[Start of Attachment]

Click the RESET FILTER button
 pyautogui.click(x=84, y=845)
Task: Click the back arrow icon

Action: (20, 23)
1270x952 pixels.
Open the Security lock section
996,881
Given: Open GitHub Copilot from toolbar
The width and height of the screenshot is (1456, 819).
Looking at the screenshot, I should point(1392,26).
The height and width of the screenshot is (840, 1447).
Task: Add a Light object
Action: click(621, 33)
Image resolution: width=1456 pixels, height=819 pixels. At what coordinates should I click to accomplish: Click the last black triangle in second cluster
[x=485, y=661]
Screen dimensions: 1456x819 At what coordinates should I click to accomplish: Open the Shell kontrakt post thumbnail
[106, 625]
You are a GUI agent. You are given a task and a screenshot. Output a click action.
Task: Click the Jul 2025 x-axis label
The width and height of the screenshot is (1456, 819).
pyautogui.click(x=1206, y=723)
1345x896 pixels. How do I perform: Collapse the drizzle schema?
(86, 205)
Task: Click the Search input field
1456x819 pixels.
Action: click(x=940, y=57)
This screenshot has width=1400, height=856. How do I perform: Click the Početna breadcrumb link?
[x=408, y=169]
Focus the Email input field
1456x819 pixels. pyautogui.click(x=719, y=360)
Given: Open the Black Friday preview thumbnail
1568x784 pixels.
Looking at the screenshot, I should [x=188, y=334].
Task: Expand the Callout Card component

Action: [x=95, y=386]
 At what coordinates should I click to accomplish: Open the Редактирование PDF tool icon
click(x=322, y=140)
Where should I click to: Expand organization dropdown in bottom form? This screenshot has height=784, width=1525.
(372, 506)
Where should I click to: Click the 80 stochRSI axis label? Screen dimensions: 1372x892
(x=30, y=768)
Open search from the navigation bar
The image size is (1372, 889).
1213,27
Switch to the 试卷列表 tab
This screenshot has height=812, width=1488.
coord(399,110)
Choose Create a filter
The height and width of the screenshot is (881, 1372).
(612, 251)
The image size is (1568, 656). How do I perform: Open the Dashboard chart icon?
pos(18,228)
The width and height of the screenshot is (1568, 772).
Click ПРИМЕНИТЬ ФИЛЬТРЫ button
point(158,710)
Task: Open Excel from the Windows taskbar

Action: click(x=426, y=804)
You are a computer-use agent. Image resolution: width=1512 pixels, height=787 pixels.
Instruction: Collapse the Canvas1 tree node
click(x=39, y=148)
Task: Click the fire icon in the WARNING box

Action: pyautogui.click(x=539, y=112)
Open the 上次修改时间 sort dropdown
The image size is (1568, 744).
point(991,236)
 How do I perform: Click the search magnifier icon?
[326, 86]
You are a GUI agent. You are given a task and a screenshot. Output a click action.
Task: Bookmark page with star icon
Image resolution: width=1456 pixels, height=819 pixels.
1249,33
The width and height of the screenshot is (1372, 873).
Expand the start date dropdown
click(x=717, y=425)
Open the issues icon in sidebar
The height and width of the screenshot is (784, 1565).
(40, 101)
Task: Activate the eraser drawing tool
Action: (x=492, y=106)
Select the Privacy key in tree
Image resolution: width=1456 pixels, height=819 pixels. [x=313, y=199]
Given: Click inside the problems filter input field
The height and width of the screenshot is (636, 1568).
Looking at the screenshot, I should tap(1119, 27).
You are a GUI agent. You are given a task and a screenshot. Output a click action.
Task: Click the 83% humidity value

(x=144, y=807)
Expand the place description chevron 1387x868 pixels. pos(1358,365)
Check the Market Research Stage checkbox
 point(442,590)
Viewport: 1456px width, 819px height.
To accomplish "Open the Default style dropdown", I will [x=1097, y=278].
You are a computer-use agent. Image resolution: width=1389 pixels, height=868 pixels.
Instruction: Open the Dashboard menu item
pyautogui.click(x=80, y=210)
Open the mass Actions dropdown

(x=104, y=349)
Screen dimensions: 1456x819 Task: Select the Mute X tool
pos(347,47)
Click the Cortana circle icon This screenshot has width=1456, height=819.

[End of Attachment]

> _Your goal_
Lines from the one containing "Instruction: Collapse the Canvas1 tree node" through the final line of the entries are the only ones to print, and each must match exactly.

> _Output for this task_
Instruction: Collapse the Canvas1 tree node
click(x=39, y=148)
Task: Click the fire icon in the WARNING box

Action: pyautogui.click(x=539, y=112)
Open the 上次修改时间 sort dropdown
The image size is (1568, 744).
point(991,236)
 How do I perform: Click the search magnifier icon?
[326, 86]
You are a GUI agent. You are given a task and a screenshot. Output a click action.
Task: Bookmark page with star icon
Image resolution: width=1456 pixels, height=819 pixels.
1249,33
The width and height of the screenshot is (1372, 873).
Expand the start date dropdown
click(x=717, y=425)
Open the issues icon in sidebar
The height and width of the screenshot is (784, 1565).
(40, 101)
Task: Activate the eraser drawing tool
Action: (x=492, y=106)
Select the Privacy key in tree
Image resolution: width=1456 pixels, height=819 pixels. [x=313, y=199]
Given: Click inside the problems filter input field
The height and width of the screenshot is (636, 1568).
Looking at the screenshot, I should tap(1119, 27).
You are a GUI agent. You are given a task and a screenshot. Output a click action.
Task: Click the 83% humidity value

(x=144, y=807)
Expand the place description chevron 1387x868 pixels. pos(1358,365)
Check the Market Research Stage checkbox
 point(442,590)
Viewport: 1456px width, 819px height.
To accomplish "Open the Default style dropdown", I will [x=1097, y=278].
You are a computer-use agent. Image resolution: width=1389 pixels, height=868 pixels.
Instruction: Open the Dashboard menu item
pyautogui.click(x=80, y=210)
Open the mass Actions dropdown

(x=104, y=349)
Screen dimensions: 1456x819 Task: Select the Mute X tool
pos(347,47)
Click the Cortana circle icon This screenshot has width=1456, height=819.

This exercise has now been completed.